Tuesday, September 7, 2010

A New Season

The Prospect Chess Club had its first meeting today. Most of our top boards returned and several freshman came out. The Mid-Suburban League lost two of its toughest players to graduation with Zach Kasuriak of Barrington and Shiny Kaur of Palatine moving on to college. Matt Wilber of Buffalo Grove returns sporting a USCF rating of 2104 after the Illinois Open this weekend. I also played in the Illinois Open. It was my first tournament in almost two years and it showed.

One of the Prospect players today was experimenting with the Sicilian Defense, which gives me a chance to took talk about the Thematic Sicilian Exchange Sacrifice which happened to arise in my one game from the Illinois Open that gave me a brief flicker of hope for a decent result.

The Thematic Sicilian Exchange Sacrifice is ...Rxc3. It is most frequently scene in the Dragon Variation but it can arise in any of the Open Sicilians where White plays 2. Nf3 followed by 3.d4 cxd4 4. Nxd4 and 5. Nc3. Here are a couple of typical examples from the Dragon Variation.

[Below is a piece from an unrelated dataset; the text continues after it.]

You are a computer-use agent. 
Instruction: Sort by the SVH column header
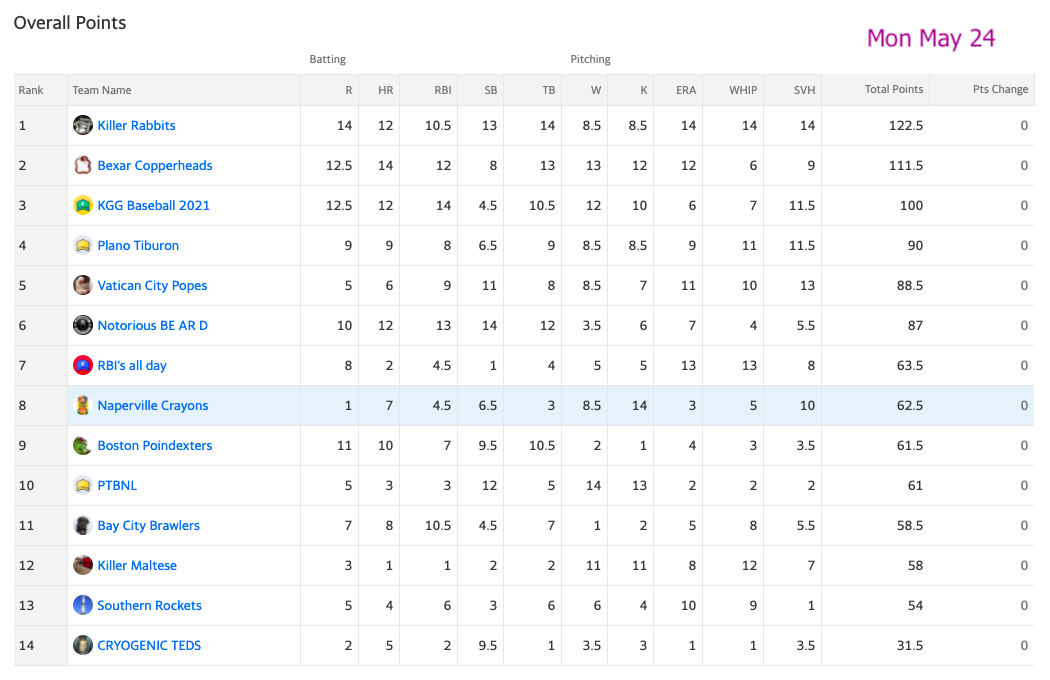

The first arises after 1. e4 c5 2. Nf3 d6 3. d4 cxd4 4. Nxd4 Nf6 5. Nc3 g6 6. Be3 Bg7 7. f3 Nc6 8. Qd2 O-O 9. Bc4 Bd7 10. O-O-O Qa5 11. Bb3 Rfc8 12. h4 Ne5 13. h5 Nxh5 14. g4 Nf6 15. Bh6 Bxh6 16. Qxh6 Rxc3:

By removing the knight on c3 after White castles has castled queenside, Black disrupts the White king's pawn cover and stops the White knight from joining the attack on the kingside with Nd5.

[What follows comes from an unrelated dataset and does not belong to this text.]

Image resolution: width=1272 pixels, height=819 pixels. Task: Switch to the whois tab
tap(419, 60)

The second arises after 1. e4 c5 2. Nf3 d6 3. d4 cxd4 4. Nxd4 Nf6 5. Nc3 g6 6. Be2 Bg7 7. O-O O-O 8. Kh1 a6 9. Nb3 Nbd7 10. a4 b6 11. f4 Bb7 12. Bf3 Rc8 13. Qe1 Re8 14. Qg3 Rxc3:

When White has castled kingside and played f4, the exchange sacrifice ruins the White pawn structure and weakens the e4 pawn.

Any player who is considering playing the Dragon variation must be ready to sacrifice the exchange on c3 at the drop of a hat. The sacrifice also arises in other Sicilian variations, just not as frequently. In my case, it came up in the Najdorf variation, however, as a former Dragon player, my instinct was to grab the chance when it came after

1. e4 c5 2. Nf3 d6 3. d4 cxd4 4. Nxd4 Nf6 5. Nc3 a6 6. Be3 e5 7. Nb3 Be6 8. f3

Nbd7 9. Qd2 b5 10. g4 Nb6 11. Qf2 Nfd7 12. O-O-O Rc8 13. Kb1 Rxc3

As White has castled queenside, Black's compensation consists of the disruption of the White king's pawn cover as well as reducing White's control of the d5 square which is often one of Black's most vulnerable points in the Najdorf. In neither White's knight on b3 nor his light squared bishop have any convenient way to get into the action. On the other hand, unlike in the Dragon, Black's dark squared bishop is not bearing down on the White king on the long a1-h8 diagonal and Black needs to finish developing. White's best course of action in this position might well have been to simply continue his pawn storm on the kingside.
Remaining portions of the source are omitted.